Bu anglosaksonvari yanıtlar, katlanmak zorunda bırakılan acımasız kapitalist zamansızlığın içinde eski duyarlılığını göstermeye çalışanların bir çabası. Sıkıcı sorumluluk gösterileri. İnsani yanın her dakika azaldığı sahte yakınlığın ve bireyselliğin yükseldiği bir ortamdaki “Çok yoğunum, ama elimde yüzlerce iş varken bile sana yanıt yazıyorum” göndermesi. “Sağol, çok etkilendim, teşekkür ederim.” Bu SMS’,i yollamasan da durumunun bu olduğunu anlıyoruz zaten.

Telefonu yüzünüze kapatma misali meşgule düşürme sonrası mesajın Türkçe olanı Türkiye içinde faaliyet gösterenler tarafından seçilirken, seçkin I-Phone ekibi, kalitesi ve yabancılaşmasıyla mütenasip bir Anglosaksonca mesajı tercih ediyor “can’t talk right now. I’ll call you later.”

Nefes almaz bir yoğunluk ve mazeretler…

Dönüp dolaşıp aynı yere geliyoruz ya da aynı açıklamalar yapılıyor.
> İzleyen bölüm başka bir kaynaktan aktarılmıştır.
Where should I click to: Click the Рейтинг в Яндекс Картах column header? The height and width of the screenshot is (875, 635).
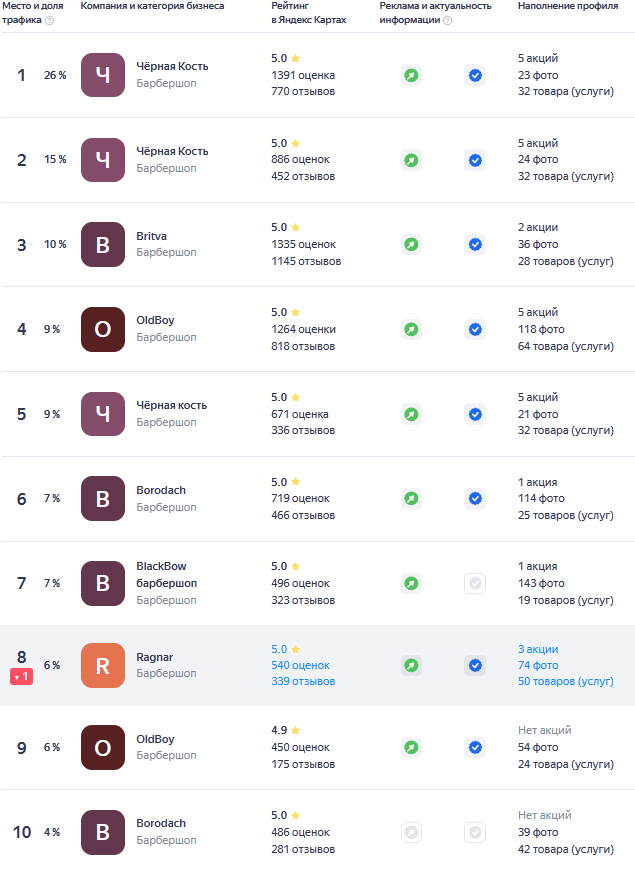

Kapitalizmin hapsi evlilik ve prangası da çocuk. Kapitalizmin illüzyon (yanılsama) olarak kullandığı diğer büyük kurgularda da bu müessesenin resmileştirilmesi ve sevgiye dayalı yarış ekonomisi, güler yüz gösteren bir korku filmi kahramanı gibi.

Evlilik ve çocuk olunca, boğaza kadar batılmış vaziyetteki vahşi ekonomik düzen içinde bu zorunluluklardan kaçış yok gibi görünüyor. Bu durum ezici bir hapislik diyerek tanımlanınca da sıkıntı başlıyor, çünkü kimse boy aynasındaki görünümüne bakmak istemiyor. Rahatsız oluyor bu hali görmekten. Bu durumda da görmezden gelme ile birlikte mazeret üreterek kendini rahatlatma çabaları başlıyor. Ne yapsın ki? Bu yaşam formu içinde yaşayıp, ona karşı gelerek veya sadece sırf bu doğruları görmek adına hep mutsuz mu olsun?

Okullardaki eğitimlerin işe yaramadığı asıl sahnenin piyasa olduğu safsatası dillerde. Hem bilimi hem de eğitimi yalancı duruma düşürüyormuş gibi gösteriyor bu yaklaşım. Hatta bu sahte oluşumları istatistik denilen sihirli rakamları işine geldiği gibi okuma ve anket denilen diğer manipüle edilmiş yöntemlerle bilimselmiş gibi gösterme gayretleri. (Politikanın bayağılaşma ve seviyesizleşme ile birlikte popülizm (ucuz halkçılık) adını taktıkları, geçim kölesi haline getirdikleri ve seviyeyi düşürdükleri avama öykündürme durumlarını irdelemiyelim.)

Telefon konuşmasına zaman ayıramaz hallere gelinen bu denli yoğunluk niye? Biraz “kendine vakit ayır” dendiğindeyse yanıt belli “Eee sorumluluk, eve para gelmesi lazım. Ekmek parası.”

Ekmek Parası…

Ekmek parası ha!? Hep aynı terane. O nasıl bir ekmektir ki? 1000 tane Güliver yese doyar, ama işte o ekmek için koşarak kıyma makinesine giriliyor. Ne okunan “1984”ler kafi geliyor, ne sosyal eşitlik değerleri, ne paylaşım, ne etik ne de başka değerler. Hayret ki ne hayret. “Altta kalanın canı çıksın” çocukluğumuzda bir oyun sözüyken, büyük yaşlarda oynadığımız oyunların gerçeği oluyor. Ve altta kalana bakılmıyor bile. Mazeretlerle yürekler, ruhlar rahatlatılıyor.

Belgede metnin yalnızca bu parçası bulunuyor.